Following a series of conversations with his teacher, he embarked on a project while on tour in Poland in 2019. He broke down specific adavus (movements) in the Bharatanatyam vocabulary to address muscles that dancers used, and over time, constructed a module that helped them strengthen specific and collective muscle groups. In March 2020, just as the world went into lockdown, the curtains went up on Aangika, a cross-training holistic module for dancers. The virtual entity, now with in-person sessions, has grown in size and sign-ups, becoming the go-to class for Indian classical dancers across genres. “I have worked with over a 1,000 dancers from across dance forms like Bharatanatyam, Kathak, Odissi, and even Mohiniyattam over the last four years,” he says.
Aesthetics and body image
Strength training, Pilates and yoga have always been part of training for dance forms such as ballet. “As an art form, ballet has a specific athletic aspect to it, but it has no elements such as storytelling that rely on abhinaya like in Bharatanatyam,” says Mavin Khoo, 47, an exponent of Bharatanatyam and ballet, who trains and mentors artistes in both forms as creative associate of the Akram Khan Company in London. “So, the reliance of a ballet dancer on their body to communicate either a story or a sense of abstraction, is almost primal.”
But the same can’t be said about most classical dance forms in India. As of now, Bharatanatyam, with its larger pool of practitioners, is taking to strength training most intensely. Khoo believes this trend is also a response to a shifting global culture that has increasingly “become body-focussed, which has nothing to do with dance”. Ratnam agrees. “Alongside the increased athleticism that classical dance demands, the aesthetics surrounding the form have also changed. It’s a new world now of reels and Instagram, where the attention span is only for 30 seconds. A lot of dancers are staking their social media as reputation for gigs.
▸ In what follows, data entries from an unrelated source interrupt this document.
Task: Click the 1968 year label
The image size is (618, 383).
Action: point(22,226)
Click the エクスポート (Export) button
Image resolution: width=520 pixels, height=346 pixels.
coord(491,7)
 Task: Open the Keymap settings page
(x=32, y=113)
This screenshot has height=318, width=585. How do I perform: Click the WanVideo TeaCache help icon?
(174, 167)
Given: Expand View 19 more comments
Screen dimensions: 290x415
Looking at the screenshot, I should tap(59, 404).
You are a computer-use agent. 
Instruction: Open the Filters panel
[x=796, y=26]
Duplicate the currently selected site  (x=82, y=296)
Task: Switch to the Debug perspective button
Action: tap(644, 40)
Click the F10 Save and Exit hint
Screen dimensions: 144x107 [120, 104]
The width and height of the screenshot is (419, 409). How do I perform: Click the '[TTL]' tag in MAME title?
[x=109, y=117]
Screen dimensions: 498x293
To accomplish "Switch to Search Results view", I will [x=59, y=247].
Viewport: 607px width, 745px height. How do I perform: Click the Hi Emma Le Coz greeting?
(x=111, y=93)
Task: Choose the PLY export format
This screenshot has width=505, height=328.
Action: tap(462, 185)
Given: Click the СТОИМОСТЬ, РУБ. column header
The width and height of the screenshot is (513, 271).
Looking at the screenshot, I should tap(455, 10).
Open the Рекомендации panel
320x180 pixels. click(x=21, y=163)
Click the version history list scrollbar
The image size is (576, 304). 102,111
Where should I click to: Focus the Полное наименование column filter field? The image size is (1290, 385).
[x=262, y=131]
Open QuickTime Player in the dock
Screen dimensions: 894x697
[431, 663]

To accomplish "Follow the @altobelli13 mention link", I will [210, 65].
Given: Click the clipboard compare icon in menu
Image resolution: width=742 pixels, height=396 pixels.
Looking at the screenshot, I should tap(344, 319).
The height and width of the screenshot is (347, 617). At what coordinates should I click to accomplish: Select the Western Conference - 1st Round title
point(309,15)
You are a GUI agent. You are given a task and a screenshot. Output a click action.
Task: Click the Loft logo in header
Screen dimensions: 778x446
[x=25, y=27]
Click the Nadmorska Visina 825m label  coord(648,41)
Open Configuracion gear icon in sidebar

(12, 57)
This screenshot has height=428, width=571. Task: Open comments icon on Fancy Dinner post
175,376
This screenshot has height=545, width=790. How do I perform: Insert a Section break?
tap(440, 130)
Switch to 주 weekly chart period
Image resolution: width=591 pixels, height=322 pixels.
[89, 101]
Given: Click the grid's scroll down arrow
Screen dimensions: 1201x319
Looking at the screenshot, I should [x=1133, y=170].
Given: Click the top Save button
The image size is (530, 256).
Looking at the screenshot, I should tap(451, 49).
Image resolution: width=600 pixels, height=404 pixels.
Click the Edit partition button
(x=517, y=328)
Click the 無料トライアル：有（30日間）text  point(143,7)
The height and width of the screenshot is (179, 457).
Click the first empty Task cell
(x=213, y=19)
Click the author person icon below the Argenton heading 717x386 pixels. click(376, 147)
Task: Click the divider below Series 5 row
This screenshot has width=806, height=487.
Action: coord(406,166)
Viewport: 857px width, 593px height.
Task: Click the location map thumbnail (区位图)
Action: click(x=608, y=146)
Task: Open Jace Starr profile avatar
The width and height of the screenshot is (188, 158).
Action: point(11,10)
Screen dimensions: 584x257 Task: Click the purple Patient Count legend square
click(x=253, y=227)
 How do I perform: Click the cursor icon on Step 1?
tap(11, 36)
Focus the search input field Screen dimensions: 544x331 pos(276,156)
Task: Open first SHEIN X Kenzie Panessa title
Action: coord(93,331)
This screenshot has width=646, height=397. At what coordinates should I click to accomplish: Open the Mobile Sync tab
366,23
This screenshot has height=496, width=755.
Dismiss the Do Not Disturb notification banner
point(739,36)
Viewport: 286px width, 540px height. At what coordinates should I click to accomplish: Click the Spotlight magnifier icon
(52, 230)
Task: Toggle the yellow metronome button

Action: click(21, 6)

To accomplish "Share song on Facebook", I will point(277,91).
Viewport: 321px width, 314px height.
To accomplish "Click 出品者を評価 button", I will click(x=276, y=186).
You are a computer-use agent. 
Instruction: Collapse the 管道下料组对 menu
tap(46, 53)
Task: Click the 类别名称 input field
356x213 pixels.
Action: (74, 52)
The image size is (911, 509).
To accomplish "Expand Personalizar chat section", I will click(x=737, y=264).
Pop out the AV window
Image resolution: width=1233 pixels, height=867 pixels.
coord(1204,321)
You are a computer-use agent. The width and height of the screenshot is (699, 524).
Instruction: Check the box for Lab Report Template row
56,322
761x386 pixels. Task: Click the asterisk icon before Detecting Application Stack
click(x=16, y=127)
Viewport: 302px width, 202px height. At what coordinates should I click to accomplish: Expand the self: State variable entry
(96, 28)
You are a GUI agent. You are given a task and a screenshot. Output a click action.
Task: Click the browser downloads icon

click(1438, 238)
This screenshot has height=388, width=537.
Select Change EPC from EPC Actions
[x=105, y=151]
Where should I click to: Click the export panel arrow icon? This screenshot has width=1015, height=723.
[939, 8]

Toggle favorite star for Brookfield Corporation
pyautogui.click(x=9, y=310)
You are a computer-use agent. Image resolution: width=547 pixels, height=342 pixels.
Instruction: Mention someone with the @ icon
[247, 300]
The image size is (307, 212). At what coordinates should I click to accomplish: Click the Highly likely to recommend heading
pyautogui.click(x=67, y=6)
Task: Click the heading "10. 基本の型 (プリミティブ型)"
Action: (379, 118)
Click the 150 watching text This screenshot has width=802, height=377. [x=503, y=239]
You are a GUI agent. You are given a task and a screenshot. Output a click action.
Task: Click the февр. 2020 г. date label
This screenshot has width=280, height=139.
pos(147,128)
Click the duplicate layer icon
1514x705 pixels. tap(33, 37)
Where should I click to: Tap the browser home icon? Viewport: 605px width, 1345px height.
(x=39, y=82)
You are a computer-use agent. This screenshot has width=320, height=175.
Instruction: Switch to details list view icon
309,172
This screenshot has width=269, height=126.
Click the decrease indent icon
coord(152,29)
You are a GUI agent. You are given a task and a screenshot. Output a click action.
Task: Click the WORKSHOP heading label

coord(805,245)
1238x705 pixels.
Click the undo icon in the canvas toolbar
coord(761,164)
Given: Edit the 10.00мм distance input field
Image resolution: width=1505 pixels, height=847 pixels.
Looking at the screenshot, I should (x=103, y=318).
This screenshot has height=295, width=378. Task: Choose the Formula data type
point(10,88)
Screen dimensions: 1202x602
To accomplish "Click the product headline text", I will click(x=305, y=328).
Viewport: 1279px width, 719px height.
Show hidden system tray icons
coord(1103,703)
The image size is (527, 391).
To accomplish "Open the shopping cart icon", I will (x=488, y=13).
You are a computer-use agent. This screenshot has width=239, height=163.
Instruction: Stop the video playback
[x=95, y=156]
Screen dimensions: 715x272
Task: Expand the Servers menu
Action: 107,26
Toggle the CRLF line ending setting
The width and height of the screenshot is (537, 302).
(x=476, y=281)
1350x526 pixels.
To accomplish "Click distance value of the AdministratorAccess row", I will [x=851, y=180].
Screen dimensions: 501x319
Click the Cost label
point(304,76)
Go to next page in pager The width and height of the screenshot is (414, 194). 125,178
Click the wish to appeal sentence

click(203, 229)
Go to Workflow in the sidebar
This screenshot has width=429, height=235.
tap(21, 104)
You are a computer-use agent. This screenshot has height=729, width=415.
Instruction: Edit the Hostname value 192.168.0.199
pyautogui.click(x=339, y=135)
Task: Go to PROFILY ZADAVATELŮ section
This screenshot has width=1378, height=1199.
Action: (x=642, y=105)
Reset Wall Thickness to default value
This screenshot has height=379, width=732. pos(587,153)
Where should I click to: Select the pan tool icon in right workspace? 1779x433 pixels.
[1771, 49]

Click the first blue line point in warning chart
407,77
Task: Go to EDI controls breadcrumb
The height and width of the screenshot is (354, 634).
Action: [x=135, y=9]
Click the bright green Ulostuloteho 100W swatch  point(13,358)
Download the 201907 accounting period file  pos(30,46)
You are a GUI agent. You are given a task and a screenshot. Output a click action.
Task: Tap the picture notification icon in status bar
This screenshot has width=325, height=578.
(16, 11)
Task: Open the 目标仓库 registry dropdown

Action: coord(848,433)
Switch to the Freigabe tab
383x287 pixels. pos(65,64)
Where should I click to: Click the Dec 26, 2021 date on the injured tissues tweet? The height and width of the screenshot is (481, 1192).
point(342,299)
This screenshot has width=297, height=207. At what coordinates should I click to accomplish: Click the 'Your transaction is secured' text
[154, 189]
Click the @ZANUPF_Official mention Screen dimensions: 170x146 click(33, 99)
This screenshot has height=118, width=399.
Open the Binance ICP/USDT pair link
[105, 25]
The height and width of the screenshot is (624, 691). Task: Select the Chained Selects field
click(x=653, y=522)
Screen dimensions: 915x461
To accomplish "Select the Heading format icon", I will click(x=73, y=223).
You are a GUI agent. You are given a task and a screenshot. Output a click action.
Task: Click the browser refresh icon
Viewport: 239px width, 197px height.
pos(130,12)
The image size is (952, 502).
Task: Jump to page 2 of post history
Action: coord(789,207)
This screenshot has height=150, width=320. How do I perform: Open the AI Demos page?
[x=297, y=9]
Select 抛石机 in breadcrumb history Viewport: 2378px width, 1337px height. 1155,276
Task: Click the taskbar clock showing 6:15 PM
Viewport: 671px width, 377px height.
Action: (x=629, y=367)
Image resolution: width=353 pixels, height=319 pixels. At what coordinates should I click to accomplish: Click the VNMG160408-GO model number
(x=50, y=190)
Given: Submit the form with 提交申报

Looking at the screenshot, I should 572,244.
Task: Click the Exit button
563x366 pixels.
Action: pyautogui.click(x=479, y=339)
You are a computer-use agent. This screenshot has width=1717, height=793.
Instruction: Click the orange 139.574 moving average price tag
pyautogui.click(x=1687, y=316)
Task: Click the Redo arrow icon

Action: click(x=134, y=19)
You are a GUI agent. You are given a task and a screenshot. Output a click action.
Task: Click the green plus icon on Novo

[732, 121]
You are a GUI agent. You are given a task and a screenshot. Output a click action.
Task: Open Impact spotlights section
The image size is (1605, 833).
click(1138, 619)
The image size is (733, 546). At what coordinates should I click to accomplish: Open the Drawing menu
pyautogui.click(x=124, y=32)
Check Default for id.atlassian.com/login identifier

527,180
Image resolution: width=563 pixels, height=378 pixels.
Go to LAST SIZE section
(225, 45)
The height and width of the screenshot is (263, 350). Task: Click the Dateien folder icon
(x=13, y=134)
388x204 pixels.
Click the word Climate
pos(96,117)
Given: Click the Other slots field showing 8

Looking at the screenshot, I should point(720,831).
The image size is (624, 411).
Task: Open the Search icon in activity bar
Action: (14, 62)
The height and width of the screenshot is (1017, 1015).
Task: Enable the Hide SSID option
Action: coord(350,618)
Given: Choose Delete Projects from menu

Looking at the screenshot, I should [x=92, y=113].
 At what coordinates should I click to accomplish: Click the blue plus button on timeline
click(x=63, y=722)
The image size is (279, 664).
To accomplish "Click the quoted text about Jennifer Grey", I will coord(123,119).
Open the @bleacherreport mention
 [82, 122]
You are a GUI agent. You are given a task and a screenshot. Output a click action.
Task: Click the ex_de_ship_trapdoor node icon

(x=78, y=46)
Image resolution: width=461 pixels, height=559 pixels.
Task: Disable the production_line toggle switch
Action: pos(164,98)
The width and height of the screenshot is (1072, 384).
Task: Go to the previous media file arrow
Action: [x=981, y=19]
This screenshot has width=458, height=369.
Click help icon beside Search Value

So, I think this kind of fitness and athleticism is in demand.”
However, she brings in a note of caution — of body shaming. “What are we saying about the dance body and our visual aesthetics? Even though we recognise that we should not body shame, somehow the first impression often has to do with whether the dancer is in shape or not,” she says. “So, are we demanding a certain kind of body type or are we looking for a kind of natural fluidity and performance energy that transcends strong legs, biceps and muscles?”
The independent journalist is the founder of arts management company Aalaap.